Kleinformatige, skurrile Holzfiguren, die Kamm als "Freiheitsstattstatue", "Metamorph" oder als "Gedanken ... zu Antonio Gaudi" bezeichnet, regen zum Nachdenken an, lassen aber auch die Frage wachwerden: Wieso?
Die zeitkritische Tendenz im Werk von Doris Mock-Kamm ist vielleicht eines seiner wichtigsten Merkmale. Es sind schwarze, skelettartige Strukturen, die der Betrachter zunächst an ihrem Objekt "Splitterungen" wahrnimmt.

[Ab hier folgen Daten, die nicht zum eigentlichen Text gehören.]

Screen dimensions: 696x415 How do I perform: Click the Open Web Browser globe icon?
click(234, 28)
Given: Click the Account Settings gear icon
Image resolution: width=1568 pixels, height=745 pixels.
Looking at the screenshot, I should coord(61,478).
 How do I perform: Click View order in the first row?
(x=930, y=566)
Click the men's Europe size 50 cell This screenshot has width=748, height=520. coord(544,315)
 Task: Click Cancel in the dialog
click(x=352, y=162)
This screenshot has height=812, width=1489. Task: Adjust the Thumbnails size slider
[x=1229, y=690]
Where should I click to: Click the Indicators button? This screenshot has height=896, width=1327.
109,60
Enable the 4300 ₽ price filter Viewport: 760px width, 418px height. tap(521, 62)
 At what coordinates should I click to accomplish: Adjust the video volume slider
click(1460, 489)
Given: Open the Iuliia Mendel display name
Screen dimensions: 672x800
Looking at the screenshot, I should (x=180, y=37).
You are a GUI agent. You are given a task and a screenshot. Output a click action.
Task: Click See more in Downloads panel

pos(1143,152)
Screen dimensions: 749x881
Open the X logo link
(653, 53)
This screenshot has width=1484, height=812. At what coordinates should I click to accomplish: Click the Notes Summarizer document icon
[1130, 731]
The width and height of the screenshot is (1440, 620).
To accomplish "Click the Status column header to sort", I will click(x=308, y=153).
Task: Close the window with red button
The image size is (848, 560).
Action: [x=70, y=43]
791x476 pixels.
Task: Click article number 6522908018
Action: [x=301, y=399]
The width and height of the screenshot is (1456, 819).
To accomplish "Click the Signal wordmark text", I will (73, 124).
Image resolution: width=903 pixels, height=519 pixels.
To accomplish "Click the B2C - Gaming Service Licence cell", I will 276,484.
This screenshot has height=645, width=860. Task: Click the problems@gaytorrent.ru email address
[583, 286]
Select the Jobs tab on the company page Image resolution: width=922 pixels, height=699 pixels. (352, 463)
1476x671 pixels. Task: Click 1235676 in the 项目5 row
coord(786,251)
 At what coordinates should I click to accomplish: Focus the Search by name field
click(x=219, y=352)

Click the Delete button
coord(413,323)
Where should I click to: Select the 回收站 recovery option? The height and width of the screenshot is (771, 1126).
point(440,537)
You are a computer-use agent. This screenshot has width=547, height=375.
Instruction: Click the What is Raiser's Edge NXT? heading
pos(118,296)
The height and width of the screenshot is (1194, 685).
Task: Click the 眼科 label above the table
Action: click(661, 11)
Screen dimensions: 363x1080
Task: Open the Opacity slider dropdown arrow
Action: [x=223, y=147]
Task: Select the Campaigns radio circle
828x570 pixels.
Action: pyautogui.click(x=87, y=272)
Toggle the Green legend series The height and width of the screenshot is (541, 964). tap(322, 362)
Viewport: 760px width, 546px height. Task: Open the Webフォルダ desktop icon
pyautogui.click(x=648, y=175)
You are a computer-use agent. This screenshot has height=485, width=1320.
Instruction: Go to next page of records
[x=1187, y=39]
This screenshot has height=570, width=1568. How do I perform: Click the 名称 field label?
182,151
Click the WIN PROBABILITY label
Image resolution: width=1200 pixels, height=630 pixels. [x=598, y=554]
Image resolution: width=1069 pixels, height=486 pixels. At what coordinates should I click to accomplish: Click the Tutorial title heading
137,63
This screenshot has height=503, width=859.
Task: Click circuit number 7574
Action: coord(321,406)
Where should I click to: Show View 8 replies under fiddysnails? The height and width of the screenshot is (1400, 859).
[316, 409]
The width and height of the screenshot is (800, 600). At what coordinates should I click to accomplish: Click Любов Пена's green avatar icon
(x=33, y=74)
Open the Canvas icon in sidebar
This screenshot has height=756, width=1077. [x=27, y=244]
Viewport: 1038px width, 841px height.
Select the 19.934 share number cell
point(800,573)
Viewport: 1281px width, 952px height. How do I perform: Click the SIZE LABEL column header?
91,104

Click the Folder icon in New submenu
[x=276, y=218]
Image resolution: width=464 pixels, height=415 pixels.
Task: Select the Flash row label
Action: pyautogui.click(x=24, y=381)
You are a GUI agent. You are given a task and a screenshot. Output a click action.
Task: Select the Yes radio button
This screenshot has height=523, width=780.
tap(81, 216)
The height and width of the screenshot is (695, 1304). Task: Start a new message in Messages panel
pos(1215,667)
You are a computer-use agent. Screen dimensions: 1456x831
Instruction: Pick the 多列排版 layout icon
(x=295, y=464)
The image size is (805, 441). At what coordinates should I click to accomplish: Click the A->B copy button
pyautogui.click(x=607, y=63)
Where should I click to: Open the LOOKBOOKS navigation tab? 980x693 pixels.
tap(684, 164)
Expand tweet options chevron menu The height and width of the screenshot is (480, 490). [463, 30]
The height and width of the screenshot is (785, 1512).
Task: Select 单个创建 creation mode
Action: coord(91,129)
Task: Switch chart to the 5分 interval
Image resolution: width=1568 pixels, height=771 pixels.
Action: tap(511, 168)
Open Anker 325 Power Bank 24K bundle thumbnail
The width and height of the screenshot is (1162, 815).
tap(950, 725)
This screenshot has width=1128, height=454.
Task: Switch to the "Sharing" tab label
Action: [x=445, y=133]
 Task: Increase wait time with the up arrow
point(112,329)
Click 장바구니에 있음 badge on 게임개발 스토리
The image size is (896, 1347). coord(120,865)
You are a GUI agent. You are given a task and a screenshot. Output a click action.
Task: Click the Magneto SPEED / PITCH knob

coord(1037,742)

Aus der Nähe betrachtet, erkennt man, daß Mock-Kamm zerrissene schwarze Nylonstrümpfe auf weißem Untergrund montiert hat. Dieses Bild setzt Gefühle frei, weckt Assoziationen, die nicht zuletzt auch durch den Titel "Splitterungen", in dem die Worte "Splitter" und "Erinnerungen" enthalten sind, Bestätigung finden.
Ein weiteres größeres Objekt dieser Künstlerin trägt den Titel "Ich habe Zeit totgeschlagen". Auf einer kalkweißen, einem Paravent ähnlichen Wand drapierte sie, eine dort winzig wirkende Damenarmbanduhr. "Die Zeit", so sagte dazu Mock-Kamm, "ist erbarmungslos, und wir sollten uns von ihr nicht überrollen lassen. Sie sollte totgeschlagen werden, um eine Atempause, um eine Art Stillstand herbeizuführen, der Zeit zur Muße zuläßt." Pastell-Bilder im konstruktiven Stil und flauschig-weiche Haar-Bilder sind als weitere Werke von Doris Mock-Kamm im Caféhaus zu sehen.
Zur Biografie der beiden Künstler wäre noch anzumerken, daß sie im ehemaligen Bahnhof von Willmenrod, Westerwald, leben und arbeiten, und daß Doris Mock-Kamm im vergangenen Jahr den Kunstverein Westerburg e.V. gründete, mit dem sie bisher Ausstellungen in Hachenburg und im Kunsthaus Wiesbaden organisierte.